Those of us who had hoped that the annual seasonal break from politics might just last for another week or so were cruelly disappointed yesterday when Richard Tice – the leader of populist party Reform UK – decided to kick off 2024’s election countdown with a press conference.
It is tempting to ignore the event entirely given that on one level Reform UK is an irrelevance in British politics. It has just five councillors in the UK out of a total of more than 11,000, which is one less than the local issue Derbyshire party, Reform Derby. It has no MPs and is not expected to win any seats in the next general election.
Even yesterday’s press conference had to dangle the prospect of attendance by Nigel Farage, by billing the event as featuring “Tice and friends”, smacking of an awareness that on one level the party teeters on the brink of irrelevance.
The counter-argument, though, is compelling – especially to Conservative MPs. Even more than the Conservative Party, Reform UK is in essence the political wing of GB News, with deep connections between its funders and backers and on-air presenters.
Few ‘fringe’ parties have a 24-hour news channel quite so sympathetic to their agenda. Despite almost never keeping their deposit in an actual election, Reform polls as high as 11-12% in national polls, and takes the biggest chunk of those from the Conservative Party (though it takes from Labour and the Lib Dems too, to a bigger extent than is appreciated).
What is really concentrating minds is that this time Tice is claiming he is not in the market for any 2019-style pacts, in which Reform (then the Brexit Party) agreed not to stand in any seat with an incumbent Conservative MP. Now that Conservatives have “betrayed” Brexit, he is saying they will stand in every seat – making a horrible electoral map for the Tories suddenly all that much worse.

**Working data:**

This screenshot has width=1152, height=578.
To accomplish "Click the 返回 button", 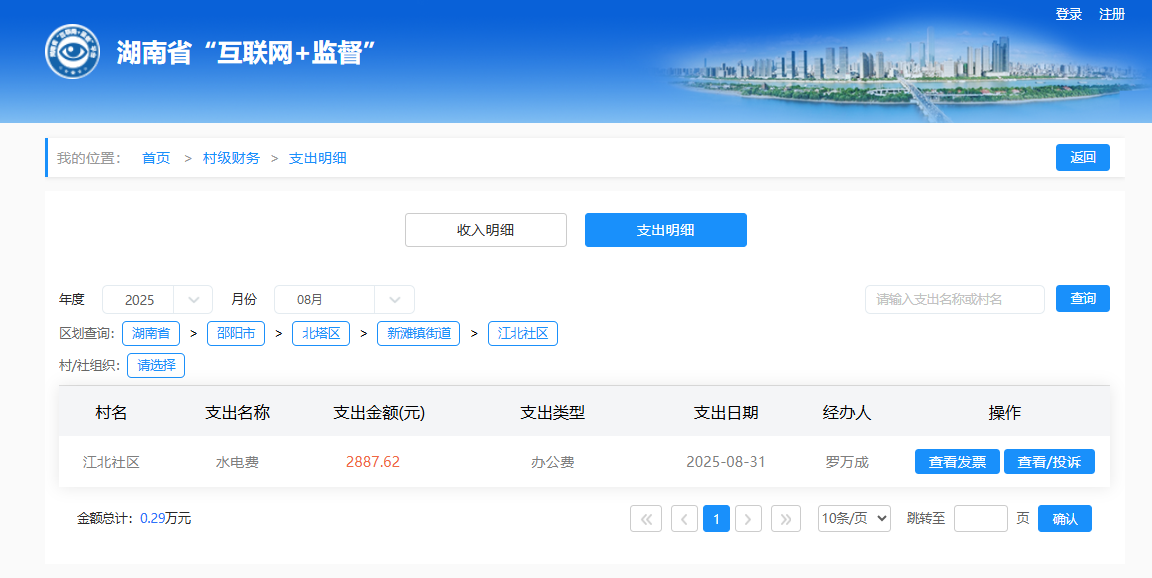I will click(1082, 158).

---

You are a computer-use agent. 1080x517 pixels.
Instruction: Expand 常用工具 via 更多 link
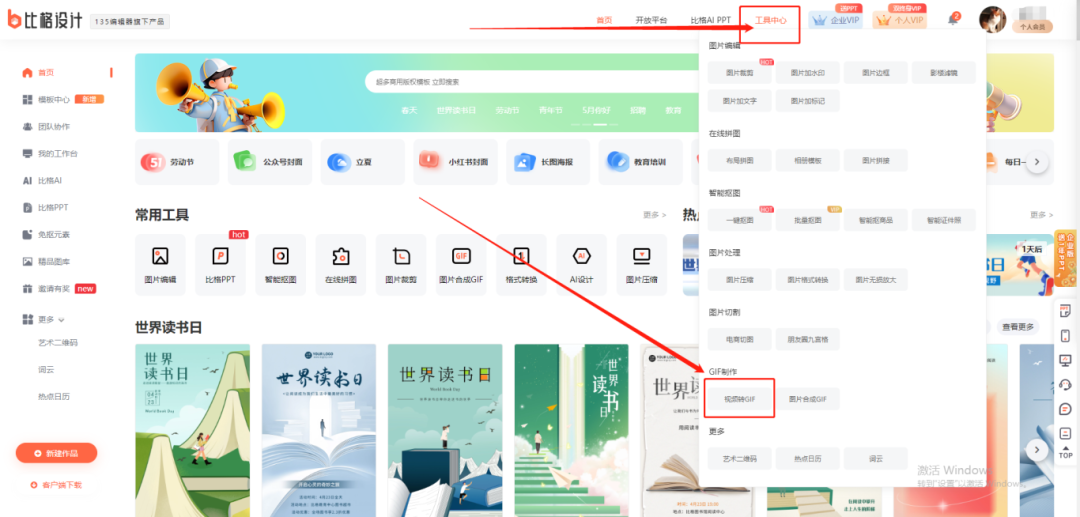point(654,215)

---

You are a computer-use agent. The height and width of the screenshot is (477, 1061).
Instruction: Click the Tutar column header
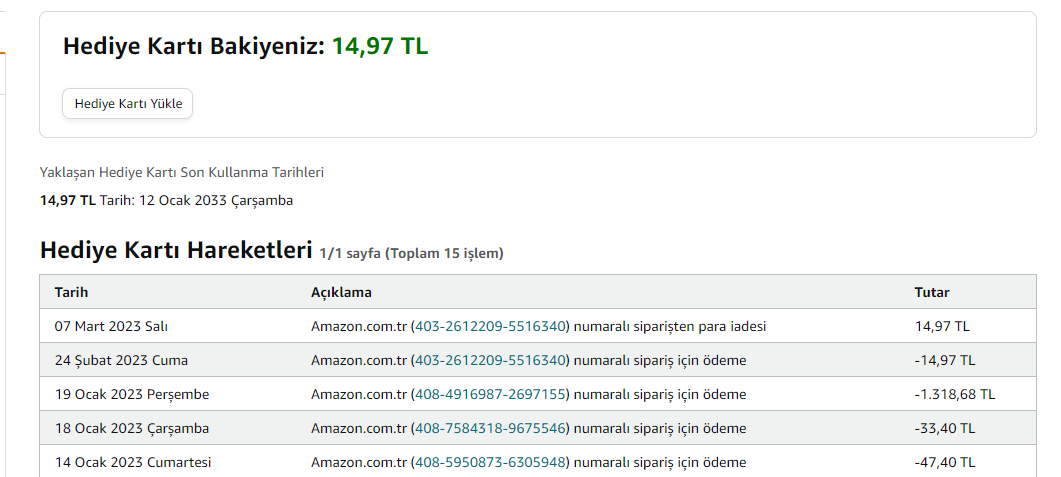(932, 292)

**Aim A:**
Answer these questions using the piece on Reform UK:
(i) How many councillors does Reform UK have in the UK?
(ii) How was yesterday's press conference billed?
(iii) Under what name did Reform agree to the 2019 pacts?
**Aim B:** Copy from the records the part that opens with the line containing "You are a computer-use agent. 1080x517" and closes with the line containing "point(654,215)", both included, and leave out the picture.

**Right answer A:**
(i) Five.
(ii) As featuring "Tice and friends".
(iii) The Brexit Party.

**Right answer B:**
You are a computer-use agent. 1080x517 pixels.
Instruction: Expand 常用工具 via 更多 link
point(654,215)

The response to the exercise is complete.